An outline, not copy-paste commands — adapt to your distro and provider. The ordering matters: bring the data path online after egress is cut.

# 1. Provision & encrypt
install Ubuntu LTS on LUKS-encrypted NVMe; disable swap (or encrypt it)
harden SSH: keys only, no root login, restrict source IPs
ufw default deny incoming; ufw default deny outgoing
allow out only: OS + package mirrors (temporarily, for setup)

# 2. Pull the model (still online), then go dark
download weights on this box or a staging machine
verify sha256 against the published checksum
once installed: remove the temporary outbound allow-rules

# 3. Serve + UI, no logging
run vLLM (or Ollama) bound to 127.0.0.1; disable request logging
run Open WebUI bound to LAN/VPN iface; create per-user accounts + RBAC
confirm: no OpenTelemetry / analytics / crash reporting enabled

# 4. Verify the boundary (the important step)
tcpdump / firewall logs: confirm zero unexpected egress during a real chat
grep the box for prompt text in logs/temp/swap — should find nothing

# 5. Decommission (end of engagement)
stop services; securely wipe data + model volumes
on rented infra: delete the server, volumes, and snapshots
record the wipe (date, method, operator) in the evidence pack

Step 4 is the one people skip.

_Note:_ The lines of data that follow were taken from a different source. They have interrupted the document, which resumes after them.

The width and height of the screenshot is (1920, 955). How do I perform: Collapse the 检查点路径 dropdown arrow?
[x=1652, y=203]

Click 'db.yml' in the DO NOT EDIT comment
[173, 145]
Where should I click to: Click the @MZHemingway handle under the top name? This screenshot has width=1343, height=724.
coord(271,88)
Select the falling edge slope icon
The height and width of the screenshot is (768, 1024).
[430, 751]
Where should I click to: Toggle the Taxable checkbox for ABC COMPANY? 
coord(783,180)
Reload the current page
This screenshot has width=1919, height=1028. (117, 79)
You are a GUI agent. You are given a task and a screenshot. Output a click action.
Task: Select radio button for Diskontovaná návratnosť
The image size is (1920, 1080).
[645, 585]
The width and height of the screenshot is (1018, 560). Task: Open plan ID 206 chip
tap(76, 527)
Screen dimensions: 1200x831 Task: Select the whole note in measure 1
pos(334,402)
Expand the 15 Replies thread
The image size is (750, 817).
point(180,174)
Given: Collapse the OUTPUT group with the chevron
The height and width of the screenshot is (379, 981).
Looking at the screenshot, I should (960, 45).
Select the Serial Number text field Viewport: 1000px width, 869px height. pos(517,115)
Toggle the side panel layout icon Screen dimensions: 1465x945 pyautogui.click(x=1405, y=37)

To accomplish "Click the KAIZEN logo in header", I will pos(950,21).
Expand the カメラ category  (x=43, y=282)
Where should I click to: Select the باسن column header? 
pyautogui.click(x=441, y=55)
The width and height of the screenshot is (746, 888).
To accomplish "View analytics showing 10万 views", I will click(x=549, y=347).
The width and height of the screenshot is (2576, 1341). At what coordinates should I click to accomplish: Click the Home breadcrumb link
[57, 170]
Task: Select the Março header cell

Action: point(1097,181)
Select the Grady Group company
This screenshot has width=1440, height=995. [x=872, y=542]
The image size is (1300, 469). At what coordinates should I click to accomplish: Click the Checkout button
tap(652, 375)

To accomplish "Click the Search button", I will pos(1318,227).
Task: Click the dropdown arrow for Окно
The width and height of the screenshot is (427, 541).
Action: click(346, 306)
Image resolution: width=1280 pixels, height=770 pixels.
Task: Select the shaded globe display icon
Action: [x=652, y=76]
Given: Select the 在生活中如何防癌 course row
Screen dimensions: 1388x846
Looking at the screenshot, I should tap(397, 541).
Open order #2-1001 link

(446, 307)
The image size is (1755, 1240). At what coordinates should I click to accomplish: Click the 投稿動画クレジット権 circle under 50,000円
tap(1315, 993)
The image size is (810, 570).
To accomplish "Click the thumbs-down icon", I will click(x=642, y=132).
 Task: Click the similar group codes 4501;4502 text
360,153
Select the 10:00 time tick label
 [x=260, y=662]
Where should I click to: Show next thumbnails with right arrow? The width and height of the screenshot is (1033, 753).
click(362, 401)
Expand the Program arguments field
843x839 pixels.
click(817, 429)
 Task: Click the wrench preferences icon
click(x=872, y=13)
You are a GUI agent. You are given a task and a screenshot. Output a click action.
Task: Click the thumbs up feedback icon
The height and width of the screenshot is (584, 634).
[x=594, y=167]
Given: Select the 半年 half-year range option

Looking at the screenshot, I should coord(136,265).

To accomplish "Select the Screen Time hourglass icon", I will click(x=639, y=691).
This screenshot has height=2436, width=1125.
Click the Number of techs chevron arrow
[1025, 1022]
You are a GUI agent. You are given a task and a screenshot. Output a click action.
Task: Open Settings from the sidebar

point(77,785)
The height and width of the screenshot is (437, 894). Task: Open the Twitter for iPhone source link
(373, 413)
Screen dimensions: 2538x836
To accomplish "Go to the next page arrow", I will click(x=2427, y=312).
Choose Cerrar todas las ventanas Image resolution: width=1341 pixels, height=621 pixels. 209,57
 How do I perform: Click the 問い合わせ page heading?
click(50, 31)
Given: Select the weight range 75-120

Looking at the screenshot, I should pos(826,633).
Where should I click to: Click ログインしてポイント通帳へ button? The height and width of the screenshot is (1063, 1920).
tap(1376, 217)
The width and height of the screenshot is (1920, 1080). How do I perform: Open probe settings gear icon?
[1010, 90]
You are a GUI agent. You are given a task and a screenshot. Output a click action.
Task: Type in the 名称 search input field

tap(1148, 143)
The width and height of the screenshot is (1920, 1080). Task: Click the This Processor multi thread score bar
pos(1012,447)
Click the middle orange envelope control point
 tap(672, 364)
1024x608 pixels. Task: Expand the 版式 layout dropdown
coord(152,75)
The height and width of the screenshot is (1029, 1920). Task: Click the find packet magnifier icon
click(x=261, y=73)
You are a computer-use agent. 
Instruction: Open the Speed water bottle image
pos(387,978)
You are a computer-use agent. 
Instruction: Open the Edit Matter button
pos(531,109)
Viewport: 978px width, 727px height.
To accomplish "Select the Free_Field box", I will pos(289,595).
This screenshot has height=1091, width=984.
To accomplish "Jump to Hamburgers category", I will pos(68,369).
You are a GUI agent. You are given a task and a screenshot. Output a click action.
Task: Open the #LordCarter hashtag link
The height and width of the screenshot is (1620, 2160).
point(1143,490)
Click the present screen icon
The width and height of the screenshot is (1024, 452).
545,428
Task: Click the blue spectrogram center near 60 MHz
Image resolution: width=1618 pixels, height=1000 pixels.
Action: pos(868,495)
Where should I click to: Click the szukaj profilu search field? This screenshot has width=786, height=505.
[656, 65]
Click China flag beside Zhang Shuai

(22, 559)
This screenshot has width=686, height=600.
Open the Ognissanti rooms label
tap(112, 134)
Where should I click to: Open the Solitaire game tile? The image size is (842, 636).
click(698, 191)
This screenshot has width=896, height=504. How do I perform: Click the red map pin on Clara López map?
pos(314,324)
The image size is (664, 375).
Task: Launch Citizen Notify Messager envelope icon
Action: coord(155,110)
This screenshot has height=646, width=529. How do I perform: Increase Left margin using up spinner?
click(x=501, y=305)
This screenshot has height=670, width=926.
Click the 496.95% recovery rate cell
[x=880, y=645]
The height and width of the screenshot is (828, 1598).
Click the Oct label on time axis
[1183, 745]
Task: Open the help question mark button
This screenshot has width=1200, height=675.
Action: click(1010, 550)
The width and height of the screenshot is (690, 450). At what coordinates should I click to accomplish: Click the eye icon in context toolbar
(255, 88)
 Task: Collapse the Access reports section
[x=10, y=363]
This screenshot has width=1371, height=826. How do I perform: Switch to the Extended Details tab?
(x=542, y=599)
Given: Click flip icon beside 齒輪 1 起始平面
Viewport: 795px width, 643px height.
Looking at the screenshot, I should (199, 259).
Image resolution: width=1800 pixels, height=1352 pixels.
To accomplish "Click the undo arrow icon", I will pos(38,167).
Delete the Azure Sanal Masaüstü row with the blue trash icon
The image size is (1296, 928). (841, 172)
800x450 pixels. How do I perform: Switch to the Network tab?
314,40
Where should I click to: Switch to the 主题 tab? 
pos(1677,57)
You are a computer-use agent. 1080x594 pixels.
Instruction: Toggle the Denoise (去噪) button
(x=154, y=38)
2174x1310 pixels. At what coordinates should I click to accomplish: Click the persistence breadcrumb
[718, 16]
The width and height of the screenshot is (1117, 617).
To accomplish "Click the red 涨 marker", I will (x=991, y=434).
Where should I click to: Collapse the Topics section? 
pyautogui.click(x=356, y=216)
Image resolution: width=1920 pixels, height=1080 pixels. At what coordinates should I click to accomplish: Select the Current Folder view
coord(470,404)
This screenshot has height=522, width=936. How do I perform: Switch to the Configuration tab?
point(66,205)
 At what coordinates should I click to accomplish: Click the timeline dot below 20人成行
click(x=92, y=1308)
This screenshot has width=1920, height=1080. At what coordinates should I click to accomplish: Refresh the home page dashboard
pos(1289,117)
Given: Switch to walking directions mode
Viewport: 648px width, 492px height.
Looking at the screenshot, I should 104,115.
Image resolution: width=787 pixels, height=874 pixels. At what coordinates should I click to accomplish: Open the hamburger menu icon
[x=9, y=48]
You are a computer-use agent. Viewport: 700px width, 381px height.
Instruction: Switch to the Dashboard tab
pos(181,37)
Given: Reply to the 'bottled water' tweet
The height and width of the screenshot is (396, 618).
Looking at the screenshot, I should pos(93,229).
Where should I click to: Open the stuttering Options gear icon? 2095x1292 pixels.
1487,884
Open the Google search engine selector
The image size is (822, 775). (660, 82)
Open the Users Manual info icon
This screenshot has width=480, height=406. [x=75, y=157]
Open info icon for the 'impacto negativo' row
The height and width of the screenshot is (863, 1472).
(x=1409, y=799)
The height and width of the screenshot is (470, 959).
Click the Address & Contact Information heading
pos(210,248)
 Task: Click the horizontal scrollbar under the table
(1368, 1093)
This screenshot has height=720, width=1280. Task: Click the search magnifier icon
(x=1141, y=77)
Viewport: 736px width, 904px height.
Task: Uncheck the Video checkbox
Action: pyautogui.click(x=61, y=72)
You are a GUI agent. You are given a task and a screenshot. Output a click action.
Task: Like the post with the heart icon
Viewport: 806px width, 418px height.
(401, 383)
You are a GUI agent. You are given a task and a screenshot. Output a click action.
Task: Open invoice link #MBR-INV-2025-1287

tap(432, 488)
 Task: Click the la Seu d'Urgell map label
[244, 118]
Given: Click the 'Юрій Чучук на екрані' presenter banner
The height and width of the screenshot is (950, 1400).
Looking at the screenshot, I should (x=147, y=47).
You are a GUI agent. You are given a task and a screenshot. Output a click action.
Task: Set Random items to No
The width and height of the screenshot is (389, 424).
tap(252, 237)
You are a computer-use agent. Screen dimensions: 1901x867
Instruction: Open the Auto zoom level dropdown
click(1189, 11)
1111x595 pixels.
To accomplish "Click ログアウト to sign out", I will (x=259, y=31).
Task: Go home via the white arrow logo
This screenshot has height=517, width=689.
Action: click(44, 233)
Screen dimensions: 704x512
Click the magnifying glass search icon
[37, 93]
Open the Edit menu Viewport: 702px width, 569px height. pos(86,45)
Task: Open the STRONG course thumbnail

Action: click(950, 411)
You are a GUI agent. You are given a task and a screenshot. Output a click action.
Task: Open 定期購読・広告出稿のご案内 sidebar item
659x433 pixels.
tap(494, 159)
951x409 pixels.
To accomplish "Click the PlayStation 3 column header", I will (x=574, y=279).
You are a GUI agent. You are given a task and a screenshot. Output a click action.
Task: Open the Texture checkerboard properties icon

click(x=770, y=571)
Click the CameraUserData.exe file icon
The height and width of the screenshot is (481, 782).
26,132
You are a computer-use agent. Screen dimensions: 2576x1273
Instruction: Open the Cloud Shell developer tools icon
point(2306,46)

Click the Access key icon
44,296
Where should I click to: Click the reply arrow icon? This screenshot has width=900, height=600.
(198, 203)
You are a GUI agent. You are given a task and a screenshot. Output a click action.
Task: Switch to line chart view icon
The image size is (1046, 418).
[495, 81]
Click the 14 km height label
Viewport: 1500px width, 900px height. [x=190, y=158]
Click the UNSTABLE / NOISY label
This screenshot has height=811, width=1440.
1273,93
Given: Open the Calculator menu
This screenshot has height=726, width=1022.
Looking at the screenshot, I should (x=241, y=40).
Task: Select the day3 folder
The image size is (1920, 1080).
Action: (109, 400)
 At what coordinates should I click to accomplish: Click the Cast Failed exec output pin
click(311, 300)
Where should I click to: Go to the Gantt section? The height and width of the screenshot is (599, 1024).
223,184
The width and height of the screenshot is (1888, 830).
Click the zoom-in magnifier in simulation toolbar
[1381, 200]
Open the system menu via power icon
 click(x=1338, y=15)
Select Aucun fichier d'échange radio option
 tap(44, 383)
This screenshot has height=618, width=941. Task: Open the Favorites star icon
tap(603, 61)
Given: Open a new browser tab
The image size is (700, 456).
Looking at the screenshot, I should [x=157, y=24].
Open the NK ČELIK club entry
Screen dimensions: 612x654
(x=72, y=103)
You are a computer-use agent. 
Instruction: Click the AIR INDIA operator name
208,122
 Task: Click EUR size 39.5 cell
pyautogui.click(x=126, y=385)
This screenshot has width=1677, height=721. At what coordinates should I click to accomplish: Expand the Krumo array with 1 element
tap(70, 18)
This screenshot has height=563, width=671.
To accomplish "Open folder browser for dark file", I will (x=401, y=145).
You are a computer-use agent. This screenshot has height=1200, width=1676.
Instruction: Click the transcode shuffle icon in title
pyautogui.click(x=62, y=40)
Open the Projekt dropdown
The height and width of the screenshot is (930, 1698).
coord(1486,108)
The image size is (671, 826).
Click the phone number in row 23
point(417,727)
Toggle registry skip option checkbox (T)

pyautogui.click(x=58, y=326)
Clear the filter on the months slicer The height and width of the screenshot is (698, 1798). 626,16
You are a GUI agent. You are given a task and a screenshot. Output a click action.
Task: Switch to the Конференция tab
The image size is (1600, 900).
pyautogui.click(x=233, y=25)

Actually watching the network during a real conversation — and confirming nothing leaves — is what converts "we think it's private" into "we verified it's private." Keep that capture as evidence.

Keep the receipts

The evidence pack

"Reasonable steps" is only worth what you can show. Maintain a short folder, versioned, that a client or a court can be walked through:

Architecture & data-flow diagram (this report's stack) + the egress-verification capture
Access policy + the access log; offboarding checklist
Signed NDAs; and the provider DPA if on Option B/C
Encryption attestation (disk encrypted, swap handled, logging off)
Decommission / wipe records per engagement

← Back to the business assessment

Sources

Open-weight model landscape & leaderboards — Self-hosted LLM leaderboard; HF open-source LLM overview (verify current releases at build time)
Hetzner dedicated GPU servers (GEX44 / GEX130) — hetzner.com GPU matrix; GEX44
GPU pricing (RTX 6000 Ada, RTX PRO 6000 Blackwell, RTX 5090) — NVIDIA RTX 6000 Ada; getdeploying price index
AWS Bedrock data handling (no training, no input/output storage, KMS, PrivateLink) — aws.amazon.com/bedrock/security-privacy
Trade-secret "reasonable steps" standard (legal bridge) — see the business report sources (TRIPS Art. 39, EU 2016/943, UK Regs 2018, PT DL 110/2018)

Engineering guidance, not legal advice. Component names and figures reflect May 2026; the open-weight model field moves monthly, so re-verify the current best release and exact licence before deployment. The control-to-law mapping is a practical aid, not a legal opinion — confirm sufficiency with a qualified lawyer for each client's jurisdiction.